Listing 9.2 An Abbreviated Displacement Mapping Effect
cbuffer CBufferPerObject
{
/* ... */
float DisplacementScale <
string UIName = "Displacement Scale";
string UIWidget = "slider";
float UIMin = 0.0;
float UIMax = 2.0;
float UIStep = 0.01;
> = {0.0f};
}
Texture2D DisplacementMap <
string UIName = "Displacement Map";
string ResourceType = "2D";
>;
VS_OUTPUT vertex_shader(VS_INPUT IN)
{
VS_OUTPUT OUT = (VS_OUTPUT)0;
float2 textureCoordinate = get_corrected_texture_coordinate(IN.
TextureCoordinate);
if (DisplacementScale > 0.0f)
{
float displacement = DisplacementMap.
SampleLevel(TrilinearSampler, textureCoordinate, 0);
IN.ObjectPosition.xyz += IN.Normal * DisplacementScale *
(displacement - 1);
}
OUT.Position = mul(IN.ObjectPosition, WorldViewProjection);
OUT.TextureCoordinate = textureCoordinate;
OUT.Normal = normalize(mul(float4(IN.Normal, 0), World).xyz);
float3 worldPosition = normalize(mul(IN.ObjectPosition, World)).
xyz;
OUT.ViewDirection = normalize(CameraPosition - worldPosition);
OUT.LightDirection = get_light_data(LightPosition, worldPosition,
LightRadius);
return OUT;
}
Displacement Mapping Preamble
The CBufferPerFrame block contains a new member for displacement scale. A new Texture2D object also exists for the displacement map. You can combine these new members with any of the lighting effects you’ve developed thus far.

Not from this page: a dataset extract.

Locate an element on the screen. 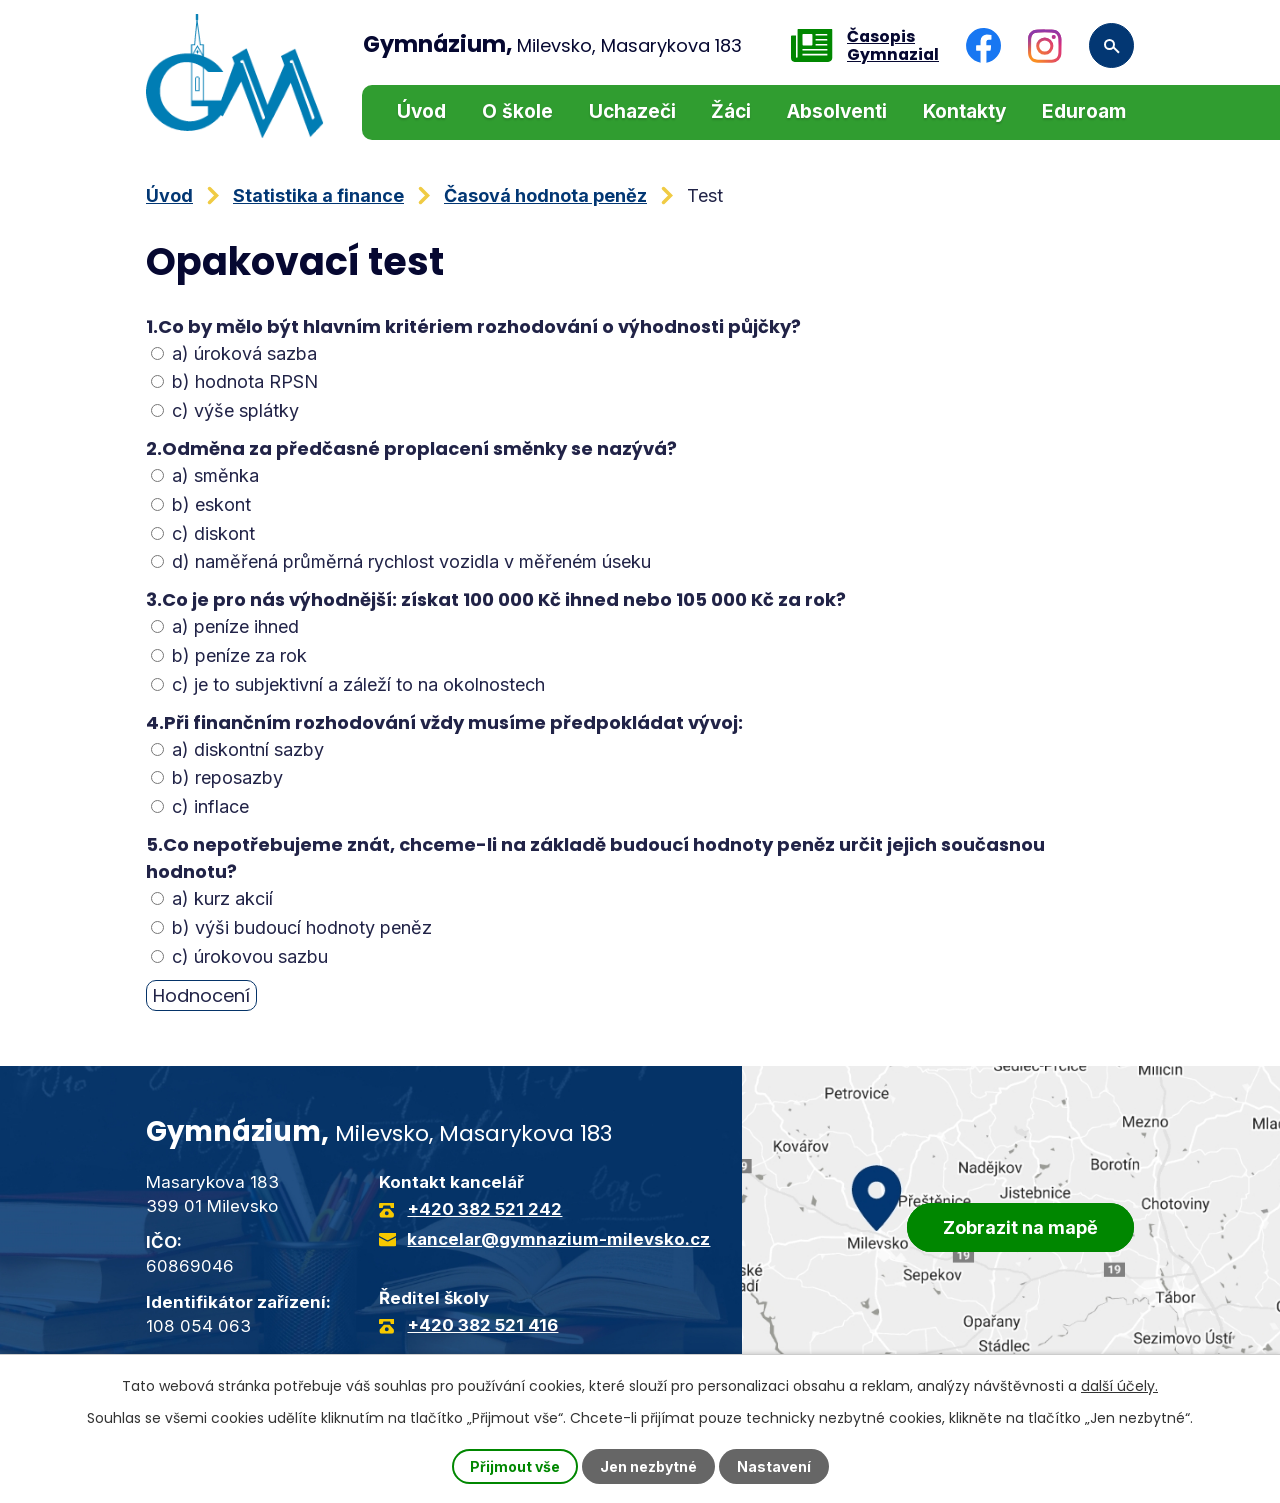 The height and width of the screenshot is (1503, 1280). b) výši budoucí hodnoty peněz is located at coordinates (291, 927).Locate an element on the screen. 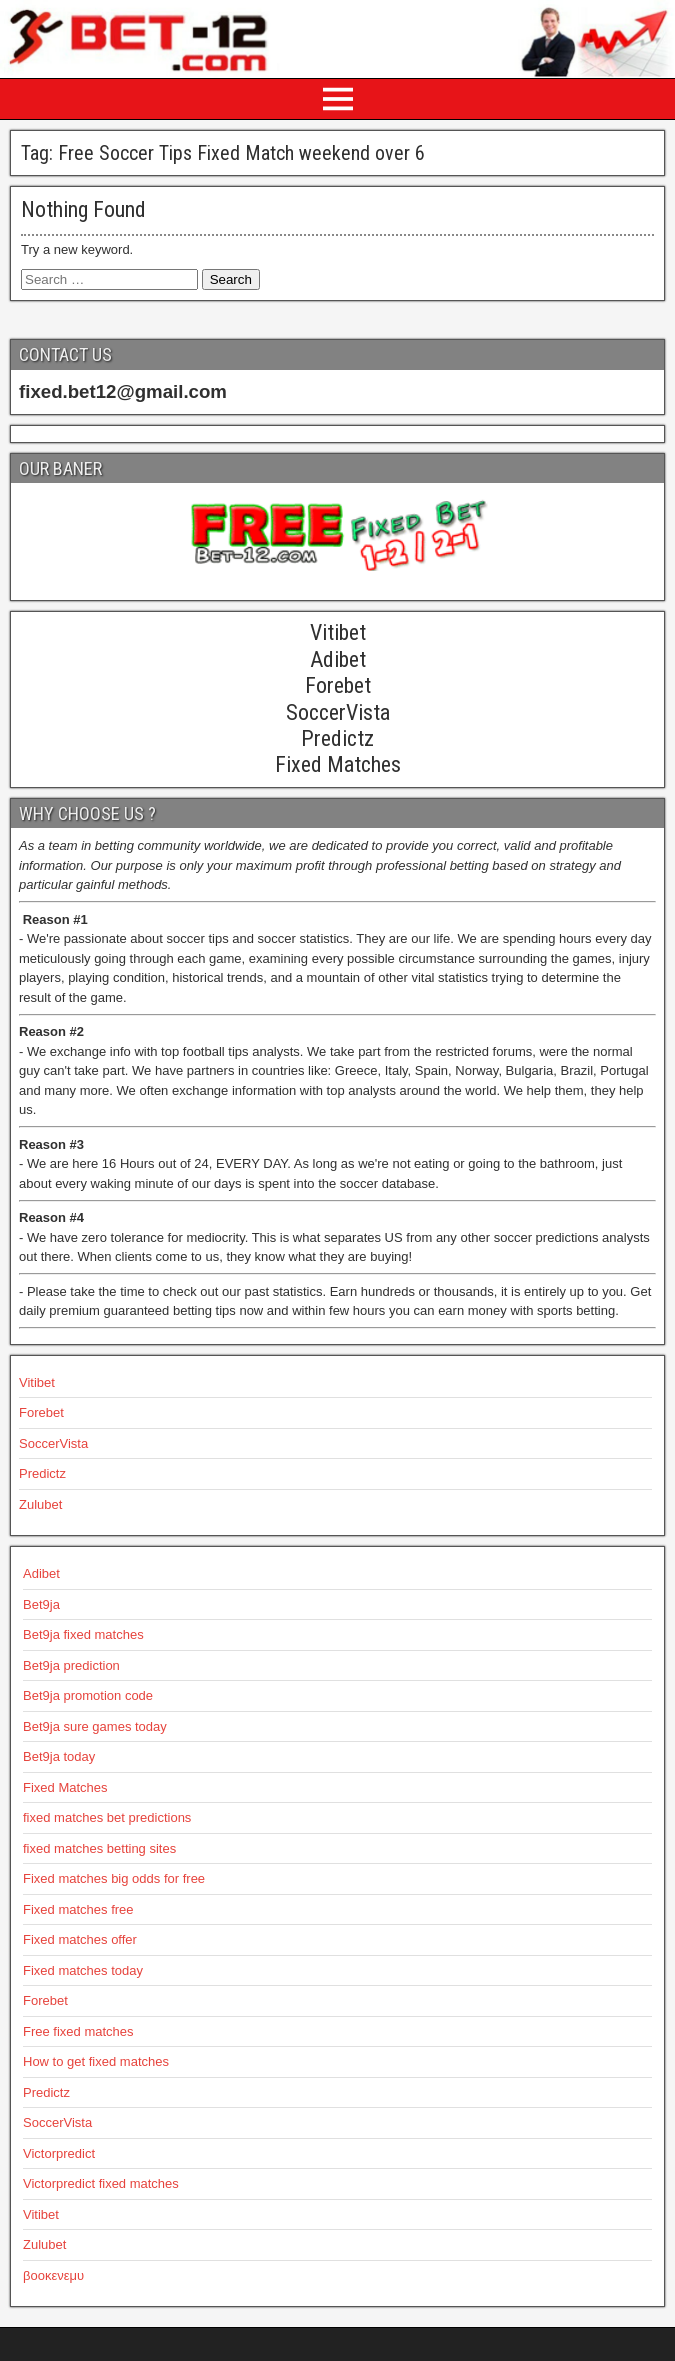  Fixed matches big odds for free is located at coordinates (114, 1878).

Displacement Mapping Vertex Shader
The displacement mapping-specific code samples the displacement magnitude and then displaces the vertex inward along its normal. When sampling a texture from within the vertex shader, you use the SampleLevel() method, where the second parameter is the mip-level. Note that the normal mapping code has been removed from Listing 9.2, to point out that the normal is not coming from a separate texture. A better iteration of this effect is to employ tessellation to add vertices and sample the normal from a normal map. Part IV “Intermediate-Level Rendering Topics,” explores this topic further.
Displacement Mapping Output
Figure 9.5 shows the results of the displacement mapping effect applied to a plane with the stone wall texture. In the image to the left, the displacement map in Figure 9.4 is applied with a scale of 0.2. For the image to the right, the displacement is nullified with a scale of 0.0.
Figure 9.5 DisplacementMapping.fx applied to a plane with a stone wall texture using a displacement map (left) and without a displacement map (right). (Textures by Nick Zuccarello, Florida Interactive Entertainment Academy.)
The plane used in Figure 9.5 was created using Autodesk Maya, with 50 horizontal and vertical subdivisions. It has a higher vertex count than the built-in plane model NVIDIA FX Composer includes.
Summary
In this chapter, you learned about normal mapping and displacement mapping, techniques for adding detail to an object without necessarily increasing geometry. This chapter marks the end of Part II, “Shader Authoring with HLSL.” In the next section, you begin working with the DirectX API using C++ and incorporate the shaders you’ve authored into a C++ rendering engine.
Exercises
1. Find or create a color texture with an associated normal map (resource links are available on the book’s companion website). Use these textures to experiment with the normal mapping effect. Modify the lighting, manipulate the camera, and observe the output.
2. Implement a complete displacement mapping effect that incorporates a single point light.
3. Find or create a color texture with an associated displacement map. Use these textures to experiment with the displacement mapping effect. Modify the displacement scale, and observe the results.